I spoke of my experience at last year's ICUsteps conference in front of 200 people, which I'm pleased to say is available to watch at icusteps.org/home/conferenc..., the website is also full of helpful information for patients and relatives.
My thoughts are with you at this difficult time.
Bill
Hi Bill, thank you for your reply, its encouraging to hear how far you have come. My mum has been on ventilation for 46 days. The other day when she was quite aware of everything I asked her if she wanted to live and she mouthed 'Yes'. Since then they have started to provide her with more support again because they can't really go against her wishes. After one week of aggressive weaning she has done 24 hours breathing for herself with some pressure and oxygen from the ventilator. A week ago she could only do four hours so I thought she was doing very well, until I was told yesterday that they had to increase the pressure and oxygen again yesterday as she was struggling. She looked terrible again. The physio has had her sat on the edge of her bed for 2 minutes today in the hope that it will encourage her to fight on. I feel like its a race against time now as the longer she is ventilator dependent, the more likely it is she will get an infection. I'm shattered, stressed and feel like I am experiencing her potential death every single day. Will she live or won't she, will she live or wont she....whats she going to be like when I ring in the morning... etc. I feel guilty if I enjoy myself at all, and I feel guilty for thinking she might be better off dead, and I feel guilty for wanting her to live because I dont want to lose her. All I can do is carry on hoping. Take care, Karen x
Hi Karen,
My wife and family went through what you are experiencing now, never a thought goes into how relatives cope during that very traumatic time, my wife used to describe walking into ICU is like walking into another world where nothing else existed, she will fully understand what you are going through and had many of the same thoughts, hoping I would pull through, leaving me in the evening thinking I was getting better only to be told the next day I had got worse and needed to be sedated again and on several occasions the hospital called her to come quickly to say goodbye, something know one wants to hear, you should never feel guilty for your thoughts we want whats best for our loved ones, have you anyone to help support you? It's important to find time for yourself at such a stressful time, relatives and friends can be a great support, my daughter who was 20 at the time would always pick up the positive things the doctors said to counter act my wife's negative thoughts which helped her through, don't forget you should never give up hope as your mum has a will to live, she has told you that.

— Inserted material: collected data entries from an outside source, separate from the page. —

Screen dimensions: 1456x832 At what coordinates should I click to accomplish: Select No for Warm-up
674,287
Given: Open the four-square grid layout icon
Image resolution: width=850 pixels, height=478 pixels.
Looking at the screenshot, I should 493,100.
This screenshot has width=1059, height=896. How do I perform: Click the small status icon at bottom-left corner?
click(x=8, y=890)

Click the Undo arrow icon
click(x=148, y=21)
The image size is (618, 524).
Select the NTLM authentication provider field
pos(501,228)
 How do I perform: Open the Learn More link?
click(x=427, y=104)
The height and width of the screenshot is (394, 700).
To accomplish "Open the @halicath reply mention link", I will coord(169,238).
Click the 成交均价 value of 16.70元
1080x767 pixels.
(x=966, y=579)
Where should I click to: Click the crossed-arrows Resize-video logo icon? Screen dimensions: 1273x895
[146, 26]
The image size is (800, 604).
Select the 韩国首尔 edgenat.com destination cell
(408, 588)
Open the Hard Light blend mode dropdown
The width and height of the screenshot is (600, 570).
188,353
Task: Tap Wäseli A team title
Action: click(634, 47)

Best wishes to both of you.
Bill
Hi, she has been suddenly talking a lot more and has managed to do 16 hours weaning but is still on a higher pressure than they hoped, too high to wean properly. Today she has had new tube inserted through her nose which is a treatment where they monitor how much work the diaphragm is doing. It means they can give her the right amount if ventilation hopefully. The consultant still says he is doubtful she will leave hospital. I've noticed how interesting she has suddenly become now they are trying a treatment which is new to this hospital.